Bulletproof claims to target the lowest toxin content versus normal coffee, so you get all the benefits of coffee without the "negative health effects." The company's marketing materials go on to talk about Bulletproof's lack of fermentation and how the beans in Asprey's branded Upgraded Coffee are treated differently than most coffee in the world, to offer a special class of green coffee bean "without the harmful molds, bacteria and toxins that are a huge problem in modern coffee agriculture." Is coffee, the responsibly cultivated and roasted variety, really that harmful? This is where the Cognoscenti dudes started to have some issues.

"People have been drinking tons of fermented coffee for a very long time," says Lim. O'Brien was more blunt: "I feel like if you're going to keep coffee as an ingredient and you're looking for health benefits...find them elsewhere."

The health claims may not have impressed the two coffee experts, but did the flavor? Not quite. It wasn't offensive to them or anything, but as lovers of specialty coffee, they were most put off by the fact that they couldn't really taste the coffee at all. Lim compared it to coffee with milk that had a distinctly buttery mouthfeel. "At the end of the day," he says, "I don't drink coffee with milk because I'm looking for the subtleties."

Gershik agreed. "You can definitely just taste the butter," he says. "The only thing in the coffee I get out of it is kind of an ashy finish. It's not bad, per se, but it's hard to figure out what's going on with the coffee when it's doctored up."

And here's the inherent problem with Bulletproof when you focus on the flavor. There's not much to speak of. It's got a coffee base, but the added butter and oil act as a blanket that covers the taste experience of the actual coffee. Lim put it best when he said, "it's like adding fruit to your wine." Sangria drinkers may be cool with that, but serious oenophiles wouldn't allow it.
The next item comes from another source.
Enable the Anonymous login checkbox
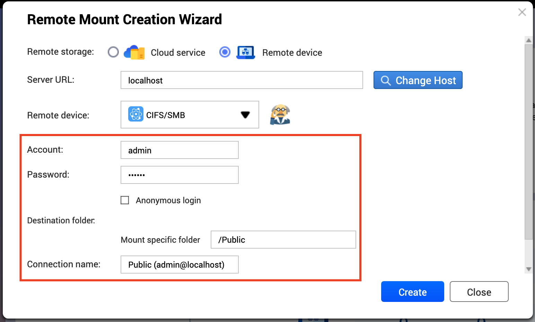Image resolution: width=535 pixels, height=322 pixels. [125, 200]
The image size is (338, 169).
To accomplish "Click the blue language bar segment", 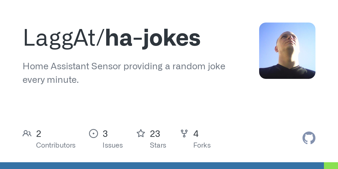I will point(162,166).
Specialty coffee folk are the same way.

If you're a die-hard coffee nerd, the Bulletproof Coffee craze probably isn't for you. It isn't supposed to be, though. Bulletproof is made for the casual coffee drinker who's looking to drop a few pounds and sharpen their focus. And if that means adding butter to their morning cup, so be it. Dieters can't really complain. At the end of the day, drinking coffee spiked with butter is a hell of a lot better than eating nasty cabbage soup for every meal.